An Empirical Study of w-Cutset Sampling for Bayesian Networks
Bidyuk, Bozhena, Dechter, Rina
The paper studies empirically the time-space trade-off between sampling and inference in a sl cutset sampling algorithm. The algorithm samples over a subset of nodes in a Bayesian network and applies exact inference over the rest. Consequently, while the size of the sampling space decreases, requiring less samples for convergence, the time for generating each single sample increases. The w-cutset sampling selects a sampling set such that the induced-width of the network when the sampling set is observed is bounded by w, thus requiring inference whose complexity is exponential in w.

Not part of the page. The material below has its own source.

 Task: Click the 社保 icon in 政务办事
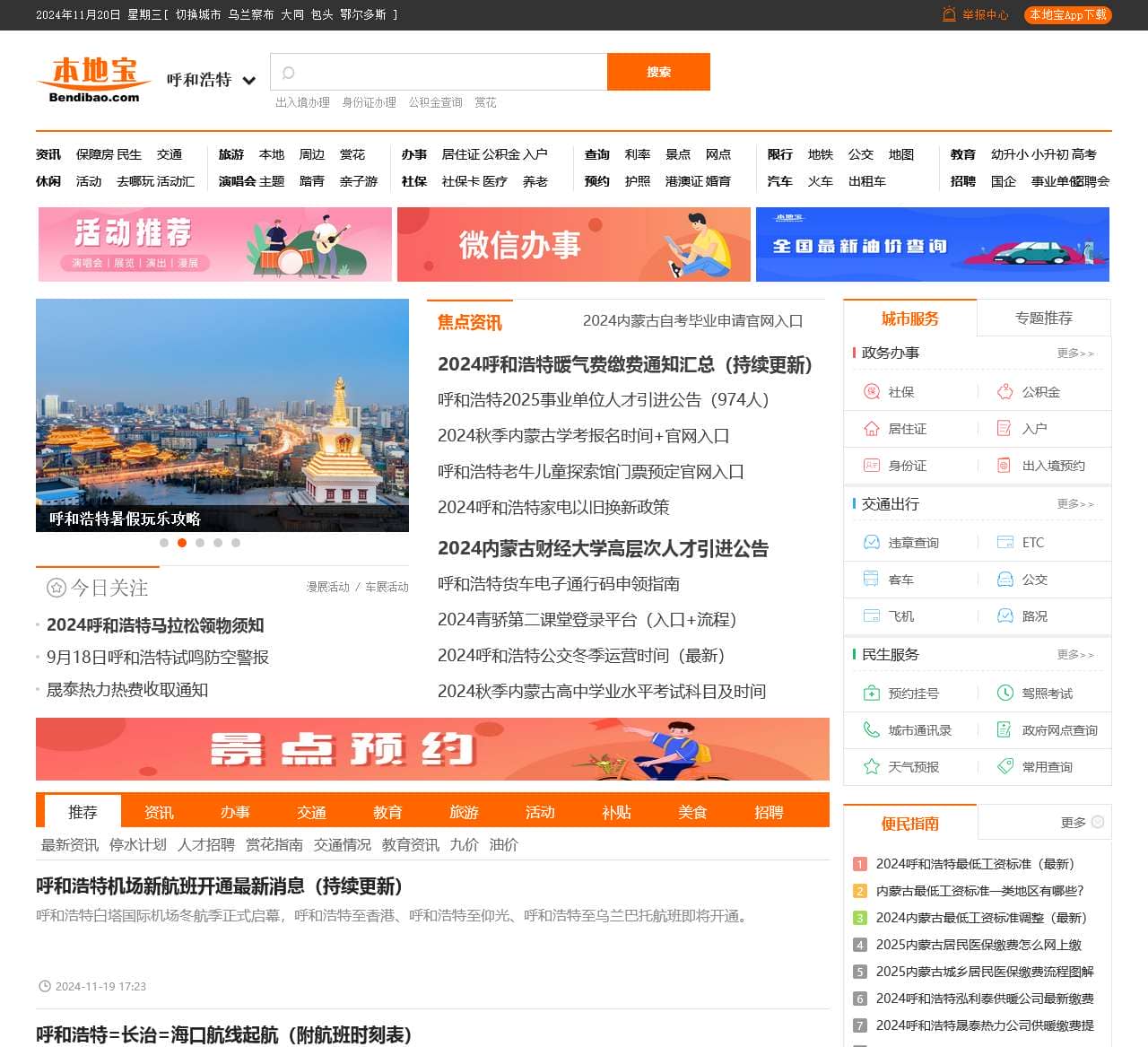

In this paper, we investigate performance of w-cutset sampling over a range of w values and measure the accuracy of w-cutset sampling as a function of w. Our experiments demonstrate that the cutset sampling idea is quite powerful showing that an optimal balance between inference and sampling benefits substantially from restricting the cutset size, even at the cost of more complex inference.
On Triangulating Dynamic Graphical Models
Bilmes, Jeff A., Bartels, Chris
This paper introduces new methodology to triangulate dynamic Bayesian networks (DBNs) and dynamic graphical models (DGMs). While most methods to triangulate such networks use some form of constrained elimination scheme based on properties of the underlying directed graph, we find it useful to view triangulation and elimination using properties only of the resulting undirected graph, obtained after the moralization step. We first briefly introduce the Graphical model toolkit (GMTK) and its notion of dynamic graphical models, one that slightly extends the standard notion of a DBN. We next introduce the 'boundary algorithm', a method to find the best boundary between partitions in a dynamic model. We find that using this algorithm, the notions of forward- and backward-interface become moot - namely, the size and fill-in of the best forward- and backward- interface are identical. Moreover, we observe that finding a good partition boundary allows for constrained elimination orders (and therefore graph triangulations) that are not possible using standard slice-by-slice constrained eliminations. More interestingly, with certain boundaries it is possible to obtain constrained elimination schemes that lie outside the space of possible triangulations using only unconstrained elimination. Lastly, we report triangulation results on invented graphs, standard DBNs from the literature, novel DBNs used in speech recognition research systems, and also random graphs. Using a number of different triangulation quality measures (max clique size, state-space, etc.), we find that with our boundary algorithm the triangulation quality can dramatically improve.